What is being asked: Where "dimensions" occurs in a line of the entries below, copy that line.

╔══

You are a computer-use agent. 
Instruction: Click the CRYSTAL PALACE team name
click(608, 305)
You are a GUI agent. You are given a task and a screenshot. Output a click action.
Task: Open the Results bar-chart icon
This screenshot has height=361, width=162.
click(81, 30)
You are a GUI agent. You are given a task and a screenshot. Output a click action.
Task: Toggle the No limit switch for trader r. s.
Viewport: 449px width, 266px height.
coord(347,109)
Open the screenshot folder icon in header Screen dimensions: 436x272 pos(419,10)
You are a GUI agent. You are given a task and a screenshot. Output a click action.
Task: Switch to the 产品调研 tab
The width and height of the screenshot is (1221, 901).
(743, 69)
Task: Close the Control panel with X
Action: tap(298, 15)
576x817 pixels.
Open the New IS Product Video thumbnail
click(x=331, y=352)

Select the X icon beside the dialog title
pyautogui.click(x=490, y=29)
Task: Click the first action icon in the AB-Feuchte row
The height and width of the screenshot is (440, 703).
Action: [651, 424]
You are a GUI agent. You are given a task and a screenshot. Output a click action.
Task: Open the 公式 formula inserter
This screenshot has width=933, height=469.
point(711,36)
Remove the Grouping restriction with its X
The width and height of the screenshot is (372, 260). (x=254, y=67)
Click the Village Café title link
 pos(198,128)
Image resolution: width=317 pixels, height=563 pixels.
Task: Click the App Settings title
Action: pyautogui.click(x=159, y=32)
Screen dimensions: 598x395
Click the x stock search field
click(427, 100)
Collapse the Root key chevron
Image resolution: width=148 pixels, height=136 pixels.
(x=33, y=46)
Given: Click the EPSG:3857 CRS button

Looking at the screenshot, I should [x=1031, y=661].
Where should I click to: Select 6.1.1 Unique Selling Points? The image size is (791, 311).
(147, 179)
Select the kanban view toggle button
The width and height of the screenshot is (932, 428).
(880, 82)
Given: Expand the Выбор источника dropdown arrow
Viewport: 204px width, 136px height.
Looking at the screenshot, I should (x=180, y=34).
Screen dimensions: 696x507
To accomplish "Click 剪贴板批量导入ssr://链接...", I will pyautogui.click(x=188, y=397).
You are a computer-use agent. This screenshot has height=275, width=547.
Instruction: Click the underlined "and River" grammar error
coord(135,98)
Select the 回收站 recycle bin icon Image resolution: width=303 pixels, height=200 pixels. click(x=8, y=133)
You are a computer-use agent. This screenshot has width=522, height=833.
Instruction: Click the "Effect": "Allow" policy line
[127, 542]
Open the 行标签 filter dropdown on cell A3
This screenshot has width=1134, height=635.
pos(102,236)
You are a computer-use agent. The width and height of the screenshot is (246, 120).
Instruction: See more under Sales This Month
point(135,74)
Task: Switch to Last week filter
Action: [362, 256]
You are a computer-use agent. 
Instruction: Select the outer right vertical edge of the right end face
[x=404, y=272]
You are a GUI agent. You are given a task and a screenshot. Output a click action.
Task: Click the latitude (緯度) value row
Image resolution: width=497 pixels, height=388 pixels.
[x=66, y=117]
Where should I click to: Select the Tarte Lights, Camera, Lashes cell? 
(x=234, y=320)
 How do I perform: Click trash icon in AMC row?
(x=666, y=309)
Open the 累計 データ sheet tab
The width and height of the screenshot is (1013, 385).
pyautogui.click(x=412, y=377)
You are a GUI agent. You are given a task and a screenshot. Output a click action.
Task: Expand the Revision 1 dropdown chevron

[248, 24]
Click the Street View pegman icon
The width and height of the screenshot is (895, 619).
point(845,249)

╚══

Answer section:
Open the screenshot folder icon in header Screen dimensions: 436x272 pos(419,10)
Screen dimensions: 598x395
Screen dimensions: 696x507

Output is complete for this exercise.